Tudo isto, parte, como se diz, de um grupo organizado que se escandalizou e, por isso, quer desagravar, porque o Presidente da Conferência Episcopal disse que a Igreja, neste caso a Santa Sé, por se tratar de matéria que consta na Concordata, aceitaria, dadas as circunstâncias, que os feriados do Corpo de Deus e da Assunção de Nossa Senhora passassem a celebrar-se, liturgicamente, no domingo seguinte. Não assim o de 8 de Dezembro, dada a sua história e significado para Portugal.
O problema da supressão de alguns feriados não é novo, pois já se vem pondo desde há anos. E até já aconteceu com as festas da Epifania ou dos Reis, e com a Ascensão do Senhor, cuja celebração passou a fazer-se no domingo seguinte.
O facto de se tratar de um protesto anónimo, não tão anónimo como parece, dos termos em que é redigido e das justificações doutrinárias apresentadas, não levará, por certo, à obrigação de qualquer resposta dos mais responsáveis.
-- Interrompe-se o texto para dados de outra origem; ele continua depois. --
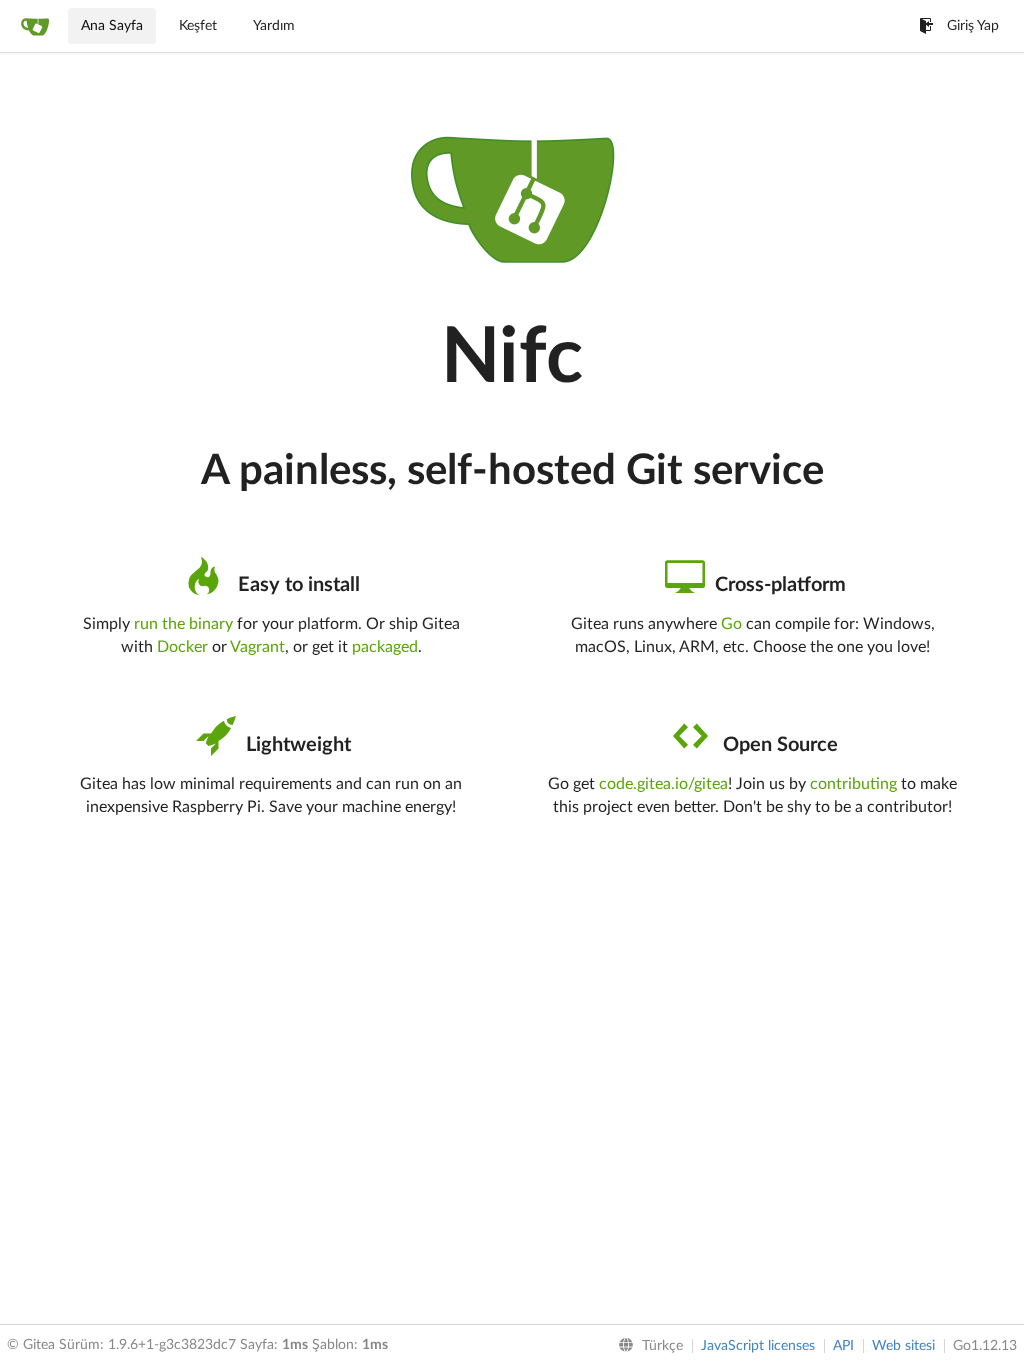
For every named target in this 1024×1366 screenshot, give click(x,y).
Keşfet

Porém, o contexto em que o grupo se manifesta a pretexto de zelo, e o mundo de confusões que comporta merecem uma reflexão. Não se trata de uma resposta, que esta gente não quer respostas, mas, unicamente, a satisfação, sem mais, dos seus desejos, quando não apenas, o seu direito de desabafar e protestar.
Desabafos e protestos até os entendemos e respeitamos. O problema dos dias santificados, como feriados nacionais, é matéria concordatária. Manter ou suprimir não é um direito da Igreja, nem depende de uma decisão arbitrária do Governo. Como todos os tratados é matéria negociável. Havendo razões plausíveis, a Igreja, pela entidade máxima respectiva, não se deve negar a negociar. Os bispos não podem decidir, mas a sua opinião colectiva é importante para a Santa Sé, para o Governo e para opinião pública. Foi o que fizeram, como era seu dever.
Porém este “escândalo” de “católicos” que se dizem “atentos na fé” é, no mínimo, preocupante pela modo como vivem fora de um tempo plural, do respeito pela autonomias do Estado e da Igreja e dos limites das mesmas, pela incultura religiosa manifestada através de revelações e afirmações doutrinárias que roçam o disparate, pelo modo como o grupo age, pelo anonimato agressivo e irrespeitoso, atrás do qual se esconde.
Tal interesse e processo não é de gente com uma fé esclarecida e situada. Isto, sim, põe aos responsáveis da Igreja o dever de reflexão sobre o dever de proporcionar formação cristã e o sentido evangélico de alguns grupos que, pelas suas intervenções públicas, comprometem a verdade e a sua compreensão.